Try it: Within the material below, find each line bearing the word "agent" and present it.

Given information:
....................
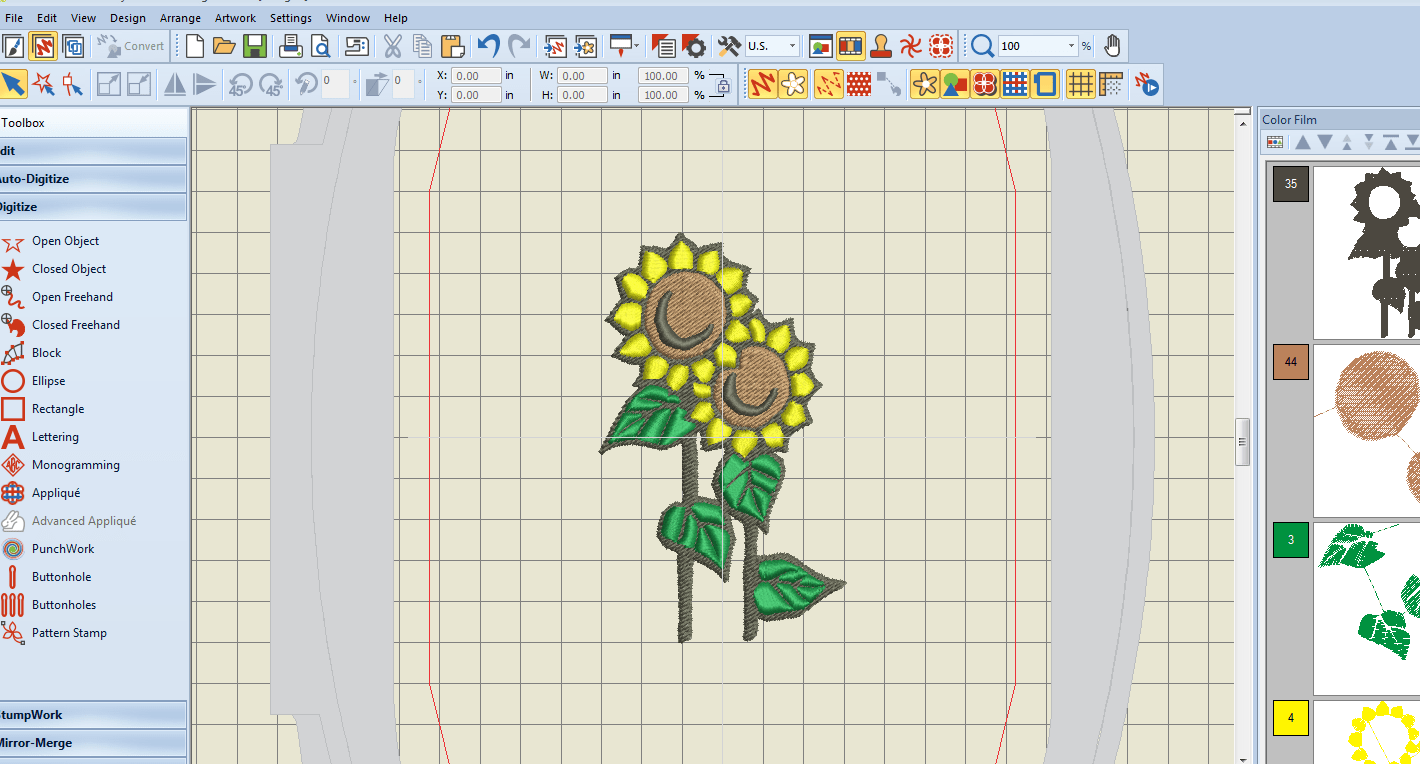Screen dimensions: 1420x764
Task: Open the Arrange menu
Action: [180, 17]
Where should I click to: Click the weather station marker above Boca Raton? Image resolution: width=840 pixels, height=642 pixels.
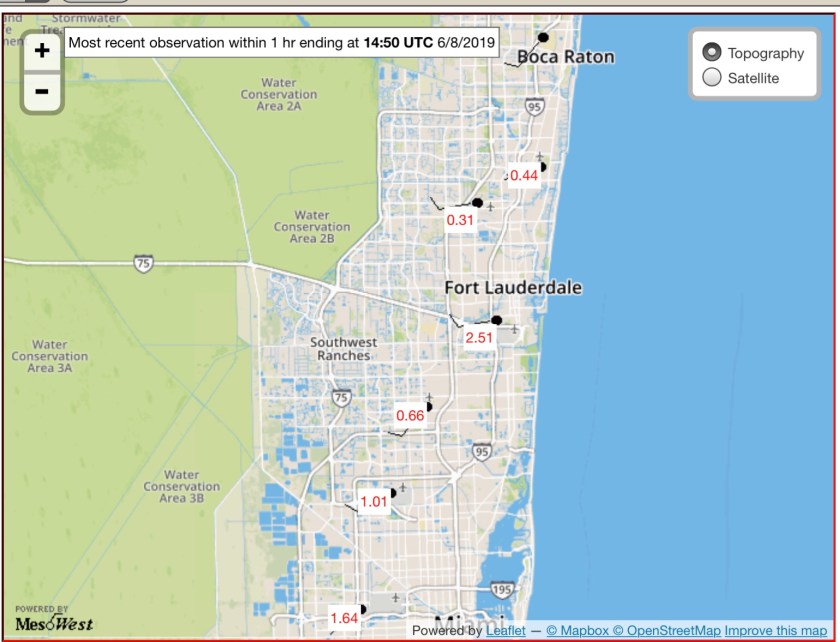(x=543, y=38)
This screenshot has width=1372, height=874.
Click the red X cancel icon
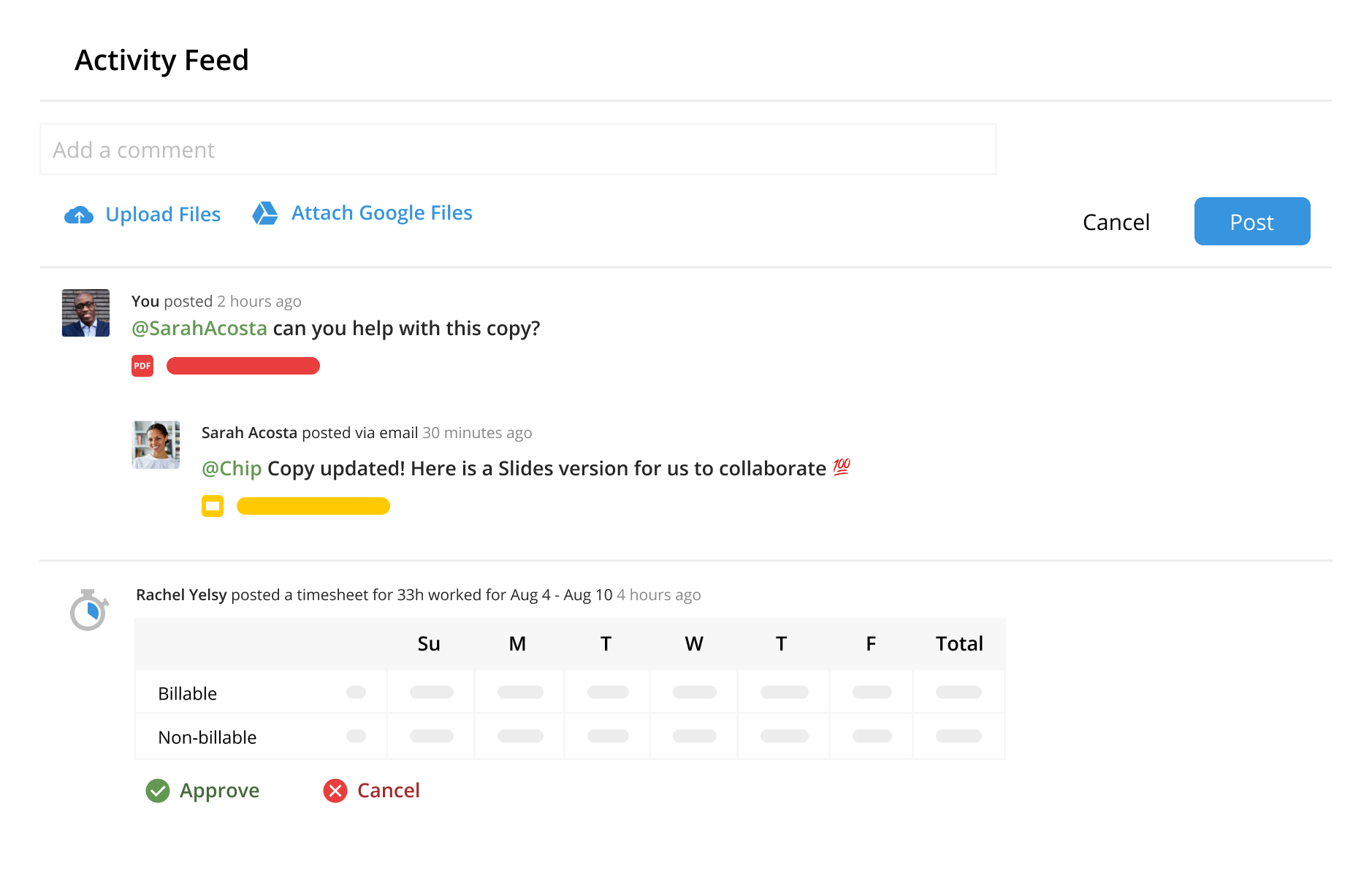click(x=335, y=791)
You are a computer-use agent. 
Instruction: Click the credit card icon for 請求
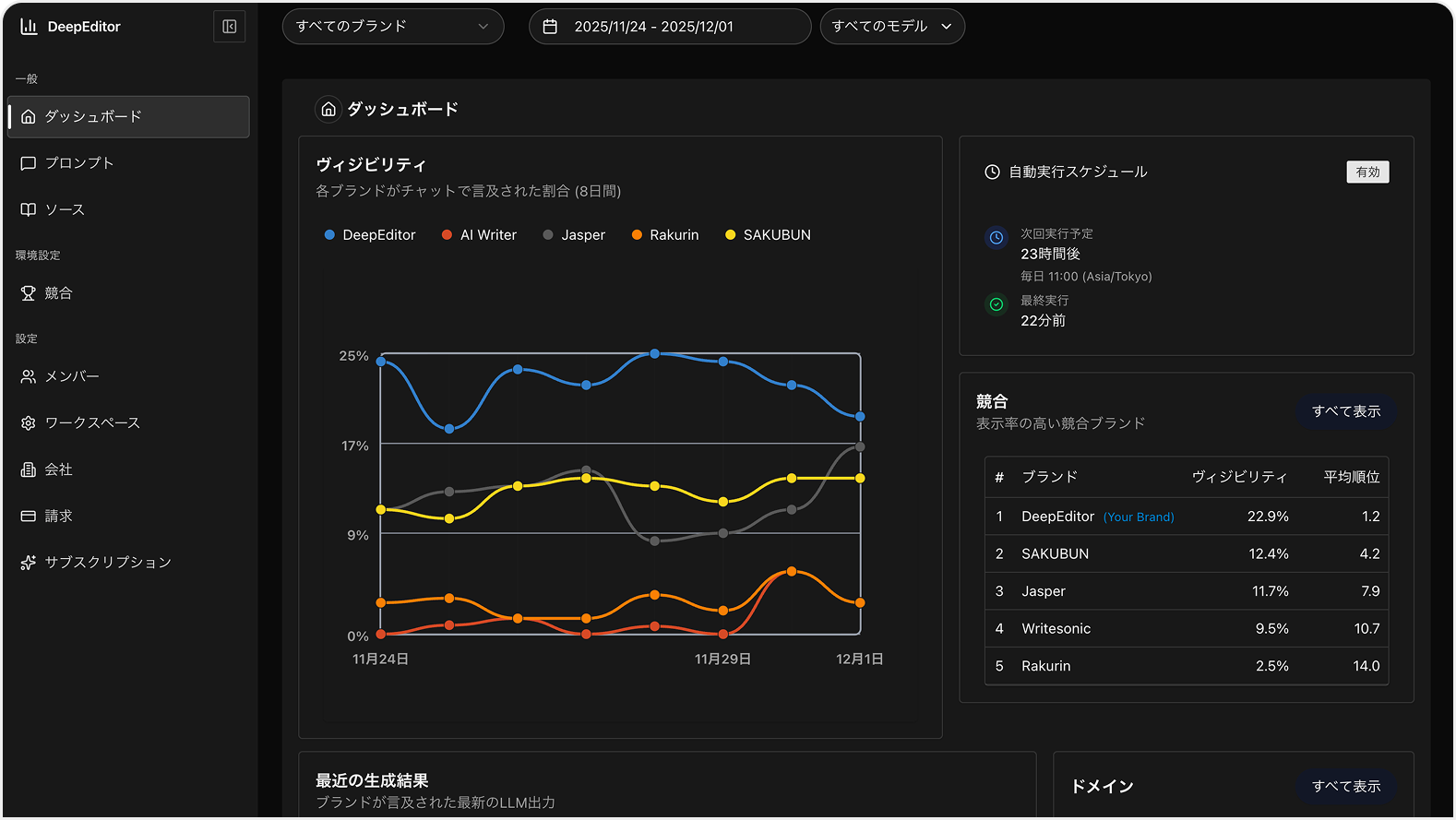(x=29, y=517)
....................
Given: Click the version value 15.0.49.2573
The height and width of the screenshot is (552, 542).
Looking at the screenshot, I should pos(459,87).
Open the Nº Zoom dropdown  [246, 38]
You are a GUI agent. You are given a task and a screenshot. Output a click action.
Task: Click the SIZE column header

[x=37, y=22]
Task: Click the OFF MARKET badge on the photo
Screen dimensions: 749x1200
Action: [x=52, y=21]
....................
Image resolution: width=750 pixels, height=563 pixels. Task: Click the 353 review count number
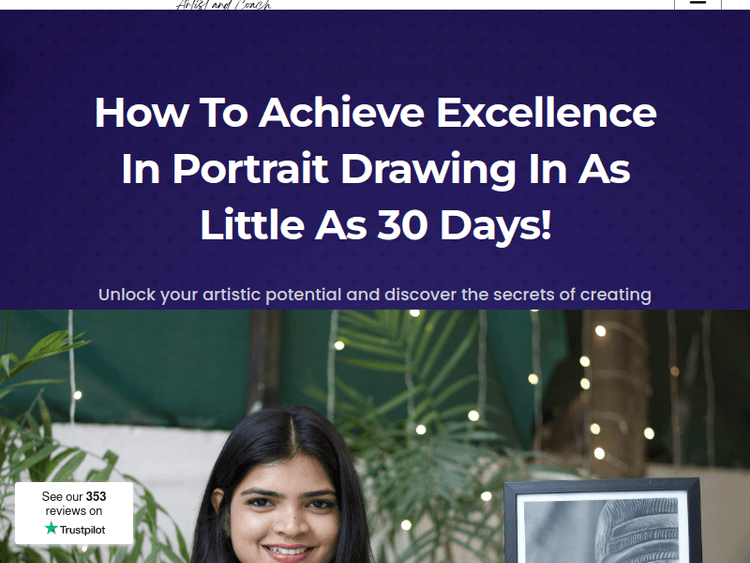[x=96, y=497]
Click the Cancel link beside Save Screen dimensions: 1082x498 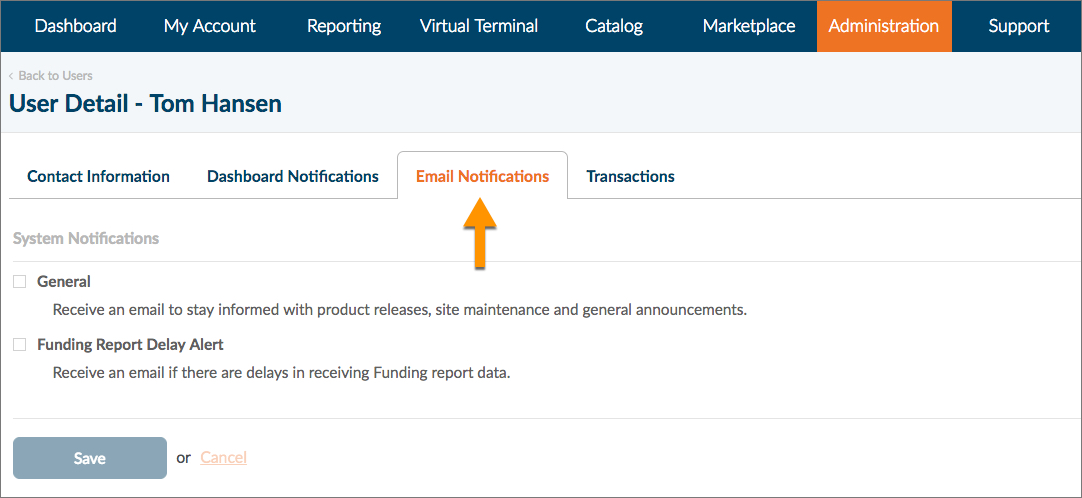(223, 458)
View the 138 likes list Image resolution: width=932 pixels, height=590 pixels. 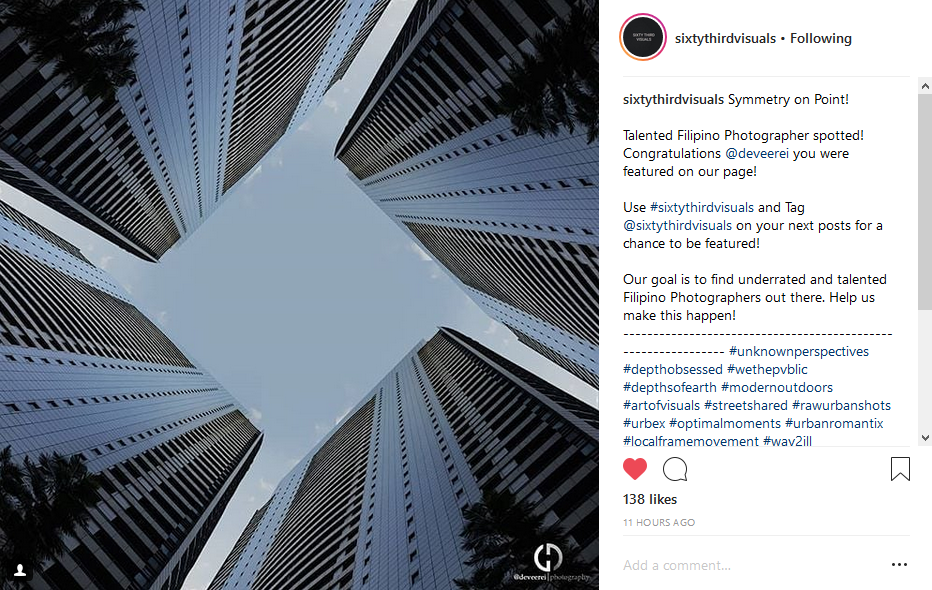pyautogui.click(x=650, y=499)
....................
Solution to this task:
You are a computer-use agent. 
You are a GUI agent. You are given a task and a screenshot. Output a click action.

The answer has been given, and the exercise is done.